Air: The Restless Shaper of the World
by William Bryant Logan
By Janet Raloff
It’s what we breathe. On the move, it brings wind and weather. As it vibrates, it communicates sound. It’s hard to imagine a facet of life in which air is not a prime player. That’s Logan’s thesis, and he has constructed a veritable symphony of variations on it.
An arborist by profession and aviator by avocation, Logan takes readers from the soil, through plant roots, into the near surface air and then on up above the clouds. In most instances, the transitions work — if not seamlessly, at least engagingly. And that’s because he doesn’t present a musty treatise on air.
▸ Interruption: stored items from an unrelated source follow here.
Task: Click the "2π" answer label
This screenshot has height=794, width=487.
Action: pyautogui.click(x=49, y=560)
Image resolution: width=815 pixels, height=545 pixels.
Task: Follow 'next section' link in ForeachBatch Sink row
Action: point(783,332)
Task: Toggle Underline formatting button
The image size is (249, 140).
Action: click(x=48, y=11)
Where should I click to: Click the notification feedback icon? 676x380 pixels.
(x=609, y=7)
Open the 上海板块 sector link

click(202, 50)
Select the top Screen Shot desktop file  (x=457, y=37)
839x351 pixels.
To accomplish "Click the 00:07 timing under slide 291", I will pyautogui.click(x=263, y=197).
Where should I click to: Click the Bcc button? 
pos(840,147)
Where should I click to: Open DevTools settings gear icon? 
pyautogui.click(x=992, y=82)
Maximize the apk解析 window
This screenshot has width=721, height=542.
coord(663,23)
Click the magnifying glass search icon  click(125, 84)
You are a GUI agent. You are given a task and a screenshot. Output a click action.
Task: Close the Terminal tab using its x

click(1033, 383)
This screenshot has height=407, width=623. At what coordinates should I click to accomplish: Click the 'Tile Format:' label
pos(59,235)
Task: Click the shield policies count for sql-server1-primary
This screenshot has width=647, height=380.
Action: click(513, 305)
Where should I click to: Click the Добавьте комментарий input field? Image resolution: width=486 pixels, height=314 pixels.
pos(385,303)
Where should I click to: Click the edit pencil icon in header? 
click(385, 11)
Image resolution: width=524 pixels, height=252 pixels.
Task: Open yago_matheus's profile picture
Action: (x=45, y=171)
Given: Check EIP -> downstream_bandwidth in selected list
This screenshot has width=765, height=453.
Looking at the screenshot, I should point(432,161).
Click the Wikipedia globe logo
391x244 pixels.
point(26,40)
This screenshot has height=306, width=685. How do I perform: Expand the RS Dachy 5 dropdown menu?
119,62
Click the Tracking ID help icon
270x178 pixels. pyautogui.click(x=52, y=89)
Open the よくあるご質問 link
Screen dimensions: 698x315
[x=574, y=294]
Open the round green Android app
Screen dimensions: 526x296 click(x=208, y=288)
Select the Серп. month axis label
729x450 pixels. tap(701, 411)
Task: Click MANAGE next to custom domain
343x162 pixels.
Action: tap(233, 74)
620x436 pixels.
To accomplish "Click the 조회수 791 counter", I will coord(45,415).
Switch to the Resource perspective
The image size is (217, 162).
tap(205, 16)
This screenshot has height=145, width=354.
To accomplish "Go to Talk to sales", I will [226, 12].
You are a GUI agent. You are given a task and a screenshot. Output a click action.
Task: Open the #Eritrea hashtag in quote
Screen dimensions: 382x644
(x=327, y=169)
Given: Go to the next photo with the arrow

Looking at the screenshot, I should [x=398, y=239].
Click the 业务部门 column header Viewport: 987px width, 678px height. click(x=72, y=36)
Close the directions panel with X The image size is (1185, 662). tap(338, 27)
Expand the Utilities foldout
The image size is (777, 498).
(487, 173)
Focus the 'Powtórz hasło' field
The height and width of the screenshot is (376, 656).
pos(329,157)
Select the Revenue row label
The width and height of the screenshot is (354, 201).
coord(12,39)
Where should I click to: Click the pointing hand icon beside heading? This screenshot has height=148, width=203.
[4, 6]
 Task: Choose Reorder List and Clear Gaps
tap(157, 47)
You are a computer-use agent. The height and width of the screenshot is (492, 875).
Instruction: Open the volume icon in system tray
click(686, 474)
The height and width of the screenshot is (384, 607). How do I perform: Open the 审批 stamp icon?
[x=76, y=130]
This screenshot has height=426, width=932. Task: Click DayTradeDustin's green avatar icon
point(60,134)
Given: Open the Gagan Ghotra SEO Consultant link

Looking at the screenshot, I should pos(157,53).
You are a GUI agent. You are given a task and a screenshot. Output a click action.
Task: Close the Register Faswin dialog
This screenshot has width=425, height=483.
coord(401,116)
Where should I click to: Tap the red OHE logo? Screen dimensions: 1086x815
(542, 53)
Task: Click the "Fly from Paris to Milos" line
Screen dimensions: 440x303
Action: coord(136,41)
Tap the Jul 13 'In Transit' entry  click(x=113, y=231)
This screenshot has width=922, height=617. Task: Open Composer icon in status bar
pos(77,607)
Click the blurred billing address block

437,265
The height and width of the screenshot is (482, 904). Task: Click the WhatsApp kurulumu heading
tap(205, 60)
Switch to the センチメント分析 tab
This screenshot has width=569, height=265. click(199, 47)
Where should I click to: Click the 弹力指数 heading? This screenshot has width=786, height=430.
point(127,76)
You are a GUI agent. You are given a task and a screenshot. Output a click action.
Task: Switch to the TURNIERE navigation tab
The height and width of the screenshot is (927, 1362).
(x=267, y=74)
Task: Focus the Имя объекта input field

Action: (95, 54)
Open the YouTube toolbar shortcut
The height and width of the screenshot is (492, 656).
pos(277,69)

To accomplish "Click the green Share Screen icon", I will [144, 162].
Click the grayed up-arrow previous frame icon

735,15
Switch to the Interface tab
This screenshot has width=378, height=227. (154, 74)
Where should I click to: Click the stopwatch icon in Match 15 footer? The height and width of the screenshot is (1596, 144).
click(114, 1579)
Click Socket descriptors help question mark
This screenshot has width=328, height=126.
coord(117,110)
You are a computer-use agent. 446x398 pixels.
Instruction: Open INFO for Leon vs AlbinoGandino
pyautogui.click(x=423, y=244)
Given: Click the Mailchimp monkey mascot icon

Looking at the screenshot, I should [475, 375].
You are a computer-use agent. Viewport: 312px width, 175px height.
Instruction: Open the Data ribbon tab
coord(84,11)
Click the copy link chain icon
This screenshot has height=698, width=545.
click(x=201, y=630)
Earth’s atmosphere is merely the theme about which his anecdotes pirouette.
And there are plenty of anecdotes. Some are personal; Logan relates his experience of 9/11 in New York City, in which caustic gunk rained down on trees under his care. In chapters on flight, in addition to gee-whiz statistics on how birds and insects wing it, he tells the story of wingless critters that rely on breezes to migrate. Then there are tales of hang gliders out West riding thermals to heights of 7,300 meters (24,000 feet) — altitudes normally reserved for airliners with pressurized cabins.
A few chapters, regrettably, drift afield. Sections on parrot calls and bat echolocation will at least entertain. But when Logan moves on to human song, the narrative falters. It almost feels as though he felt compelled to devote a few chapters to people, and suddenly the book begins to reflect on scripture, pre-Christian mythology and philosophy. But these chapters are minor misses in an otherwise fascinating attempt to see our world through one volatile common denominator.